=== WORK REQUIRED ===
Where a line contains "The image size is (1024, 576).", begin there and restate word for word every line to the end of the entries below, pictures excluded.

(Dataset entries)
------------------------------
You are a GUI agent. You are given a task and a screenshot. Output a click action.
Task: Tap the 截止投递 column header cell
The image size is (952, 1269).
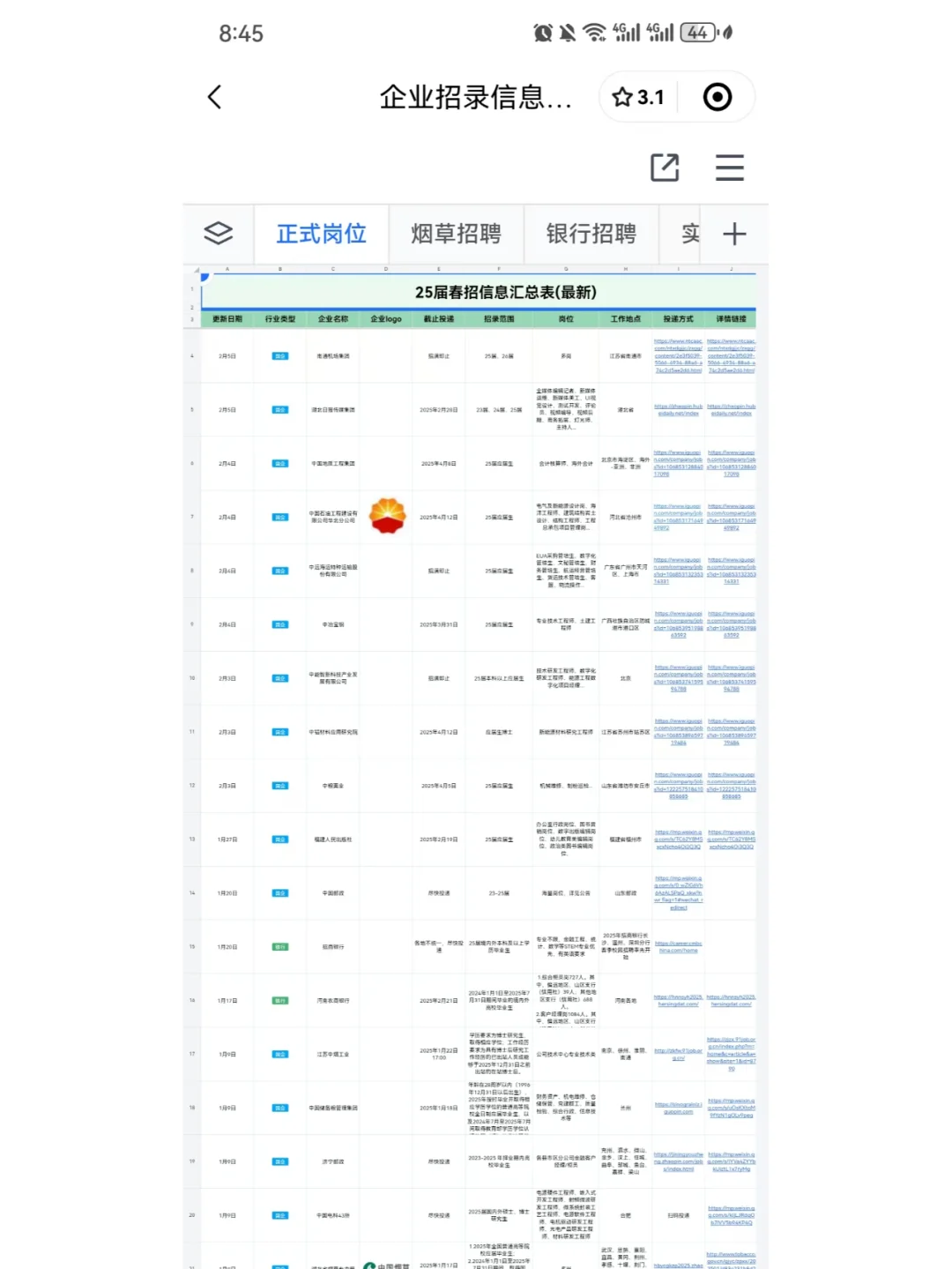point(439,318)
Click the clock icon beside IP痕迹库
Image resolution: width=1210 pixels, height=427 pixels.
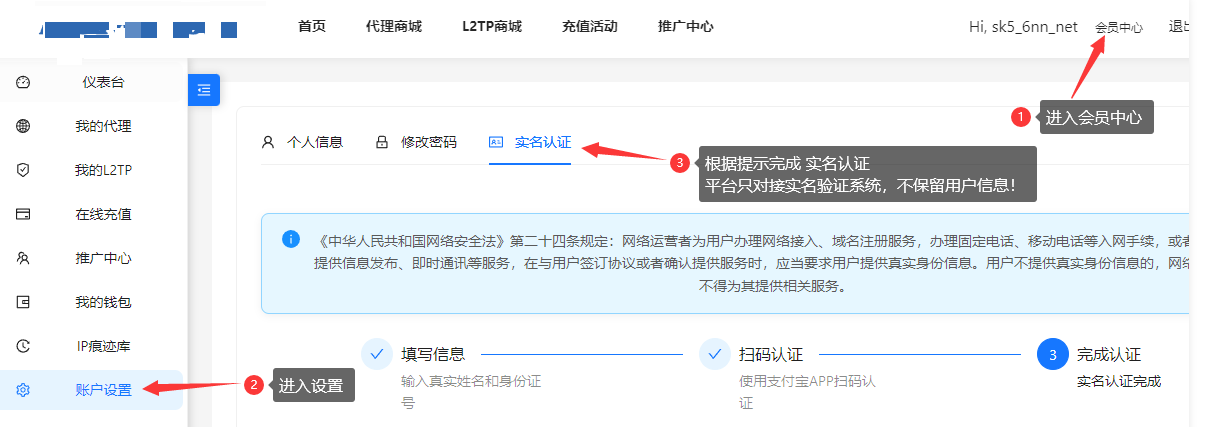tap(23, 346)

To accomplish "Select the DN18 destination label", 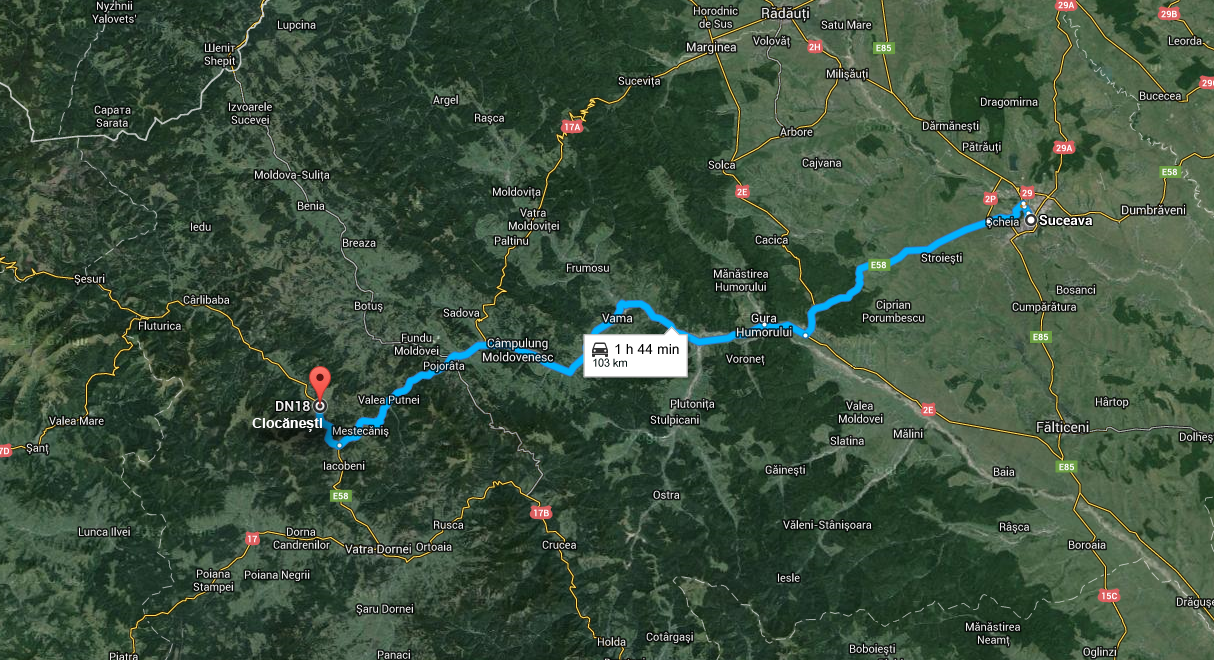I will (x=291, y=406).
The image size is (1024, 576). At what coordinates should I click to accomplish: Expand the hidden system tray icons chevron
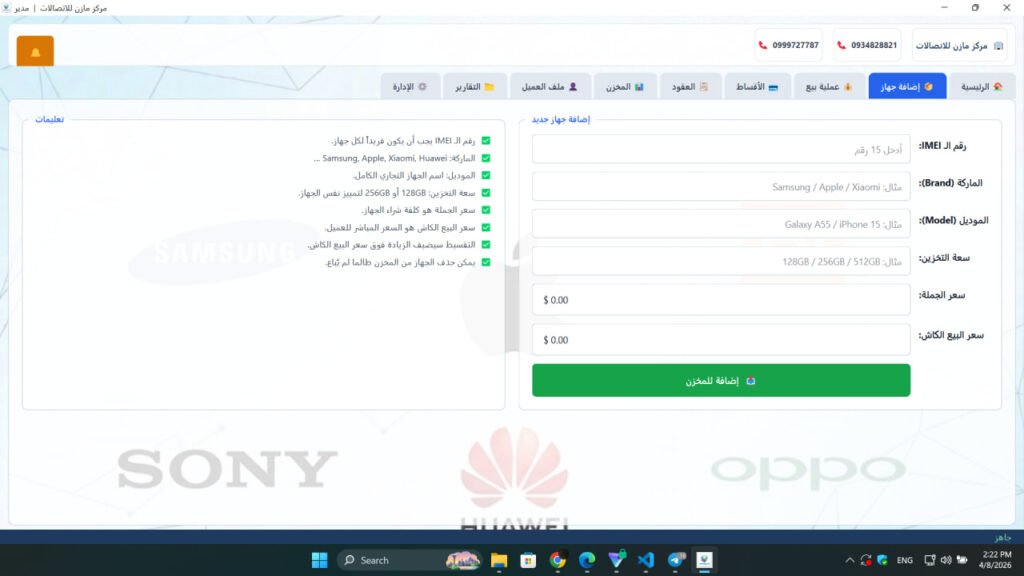point(850,560)
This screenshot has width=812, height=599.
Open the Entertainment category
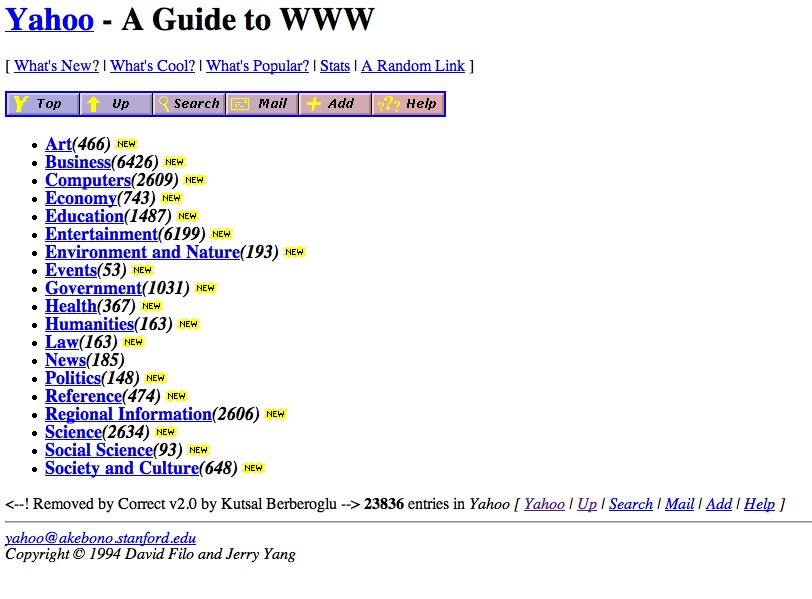[x=101, y=233]
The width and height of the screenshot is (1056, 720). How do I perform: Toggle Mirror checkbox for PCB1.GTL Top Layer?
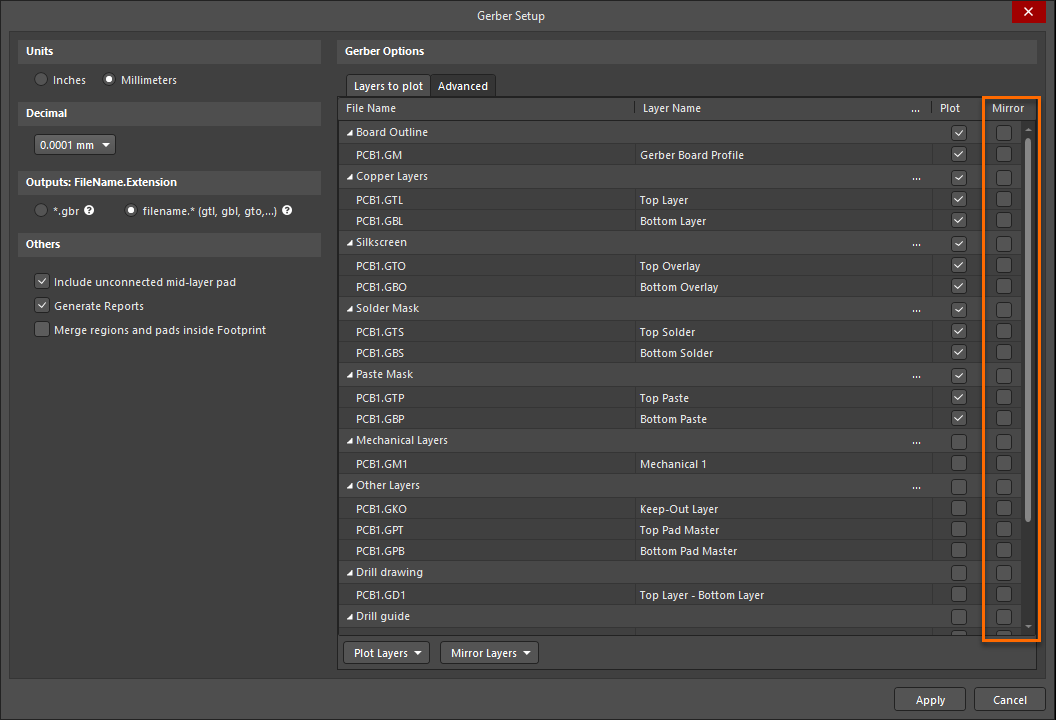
------------------------------
=== ANSWER TO THE PROBLEM ===
The image size is (1024, 576). At what coordinates should I click to accomplish: Expand the hidden system tray icons chevron
point(850,560)
This screenshot has width=812, height=599.
Open the Entertainment category
[x=101, y=233]
The width and height of the screenshot is (1056, 720). How do I perform: Toggle Mirror checkbox for PCB1.GTL Top Layer?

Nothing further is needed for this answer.